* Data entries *
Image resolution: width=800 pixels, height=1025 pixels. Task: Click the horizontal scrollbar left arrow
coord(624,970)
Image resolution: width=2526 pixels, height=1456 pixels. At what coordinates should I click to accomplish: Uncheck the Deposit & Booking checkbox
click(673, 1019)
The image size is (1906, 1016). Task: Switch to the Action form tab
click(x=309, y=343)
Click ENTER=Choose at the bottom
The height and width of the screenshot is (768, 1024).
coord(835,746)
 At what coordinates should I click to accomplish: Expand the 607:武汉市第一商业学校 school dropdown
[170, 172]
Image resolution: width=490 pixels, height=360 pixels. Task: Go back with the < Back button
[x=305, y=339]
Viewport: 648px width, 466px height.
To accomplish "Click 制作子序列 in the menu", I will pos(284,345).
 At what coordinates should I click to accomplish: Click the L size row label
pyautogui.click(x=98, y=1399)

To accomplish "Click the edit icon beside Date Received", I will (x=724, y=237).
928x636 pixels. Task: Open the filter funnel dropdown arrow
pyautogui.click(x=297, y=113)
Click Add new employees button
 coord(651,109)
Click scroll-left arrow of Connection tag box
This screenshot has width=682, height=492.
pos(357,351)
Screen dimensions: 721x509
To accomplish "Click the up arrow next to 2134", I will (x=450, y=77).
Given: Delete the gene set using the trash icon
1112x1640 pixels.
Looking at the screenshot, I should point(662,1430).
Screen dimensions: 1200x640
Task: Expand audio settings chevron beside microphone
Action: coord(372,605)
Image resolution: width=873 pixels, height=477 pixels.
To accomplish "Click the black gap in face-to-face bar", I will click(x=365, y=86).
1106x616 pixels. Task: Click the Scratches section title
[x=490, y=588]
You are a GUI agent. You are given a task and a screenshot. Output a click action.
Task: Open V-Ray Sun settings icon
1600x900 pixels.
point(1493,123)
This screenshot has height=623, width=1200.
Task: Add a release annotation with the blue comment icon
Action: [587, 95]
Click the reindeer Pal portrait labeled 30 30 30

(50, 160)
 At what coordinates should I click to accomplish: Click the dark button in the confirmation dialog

* Problem description *
Return all of the data above, keeping every line exactly as it appears.

* Answer section *
Image resolution: width=800 pixels, height=1025 pixels. Task: Click the horizontal scrollbar left arrow
coord(624,970)
Image resolution: width=2526 pixels, height=1456 pixels. At what coordinates should I click to accomplish: Uncheck the Deposit & Booking checkbox
click(673, 1019)
The image size is (1906, 1016). Task: Switch to the Action form tab
click(x=309, y=343)
Click ENTER=Choose at the bottom
The height and width of the screenshot is (768, 1024).
coord(835,746)
 At what coordinates should I click to accomplish: Expand the 607:武汉市第一商业学校 school dropdown
[170, 172]
Image resolution: width=490 pixels, height=360 pixels. Task: Go back with the < Back button
[x=305, y=339]
Viewport: 648px width, 466px height.
To accomplish "Click 制作子序列 in the menu", I will pos(284,345).
 At what coordinates should I click to accomplish: Click the L size row label
pyautogui.click(x=98, y=1399)

To accomplish "Click the edit icon beside Date Received", I will (x=724, y=237).
928x636 pixels. Task: Open the filter funnel dropdown arrow
pyautogui.click(x=297, y=113)
Click Add new employees button
 coord(651,109)
Click scroll-left arrow of Connection tag box
This screenshot has width=682, height=492.
pos(357,351)
Screen dimensions: 721x509
To accomplish "Click the up arrow next to 2134", I will (x=450, y=77).
Given: Delete the gene set using the trash icon
1112x1640 pixels.
Looking at the screenshot, I should point(662,1430).
Screen dimensions: 1200x640
Task: Expand audio settings chevron beside microphone
Action: coord(372,605)
Image resolution: width=873 pixels, height=477 pixels.
To accomplish "Click the black gap in face-to-face bar", I will click(x=365, y=86).
1106x616 pixels. Task: Click the Scratches section title
[x=490, y=588]
You are a GUI agent. You are given a task and a screenshot. Output a click action.
Task: Open V-Ray Sun settings icon
1600x900 pixels.
point(1493,123)
This screenshot has height=623, width=1200.
Task: Add a release annotation with the blue comment icon
Action: [587, 95]
Click the reindeer Pal portrait labeled 30 30 30

(50, 160)
 At what coordinates should I click to accomplish: Click the dark button in the confirmation dialog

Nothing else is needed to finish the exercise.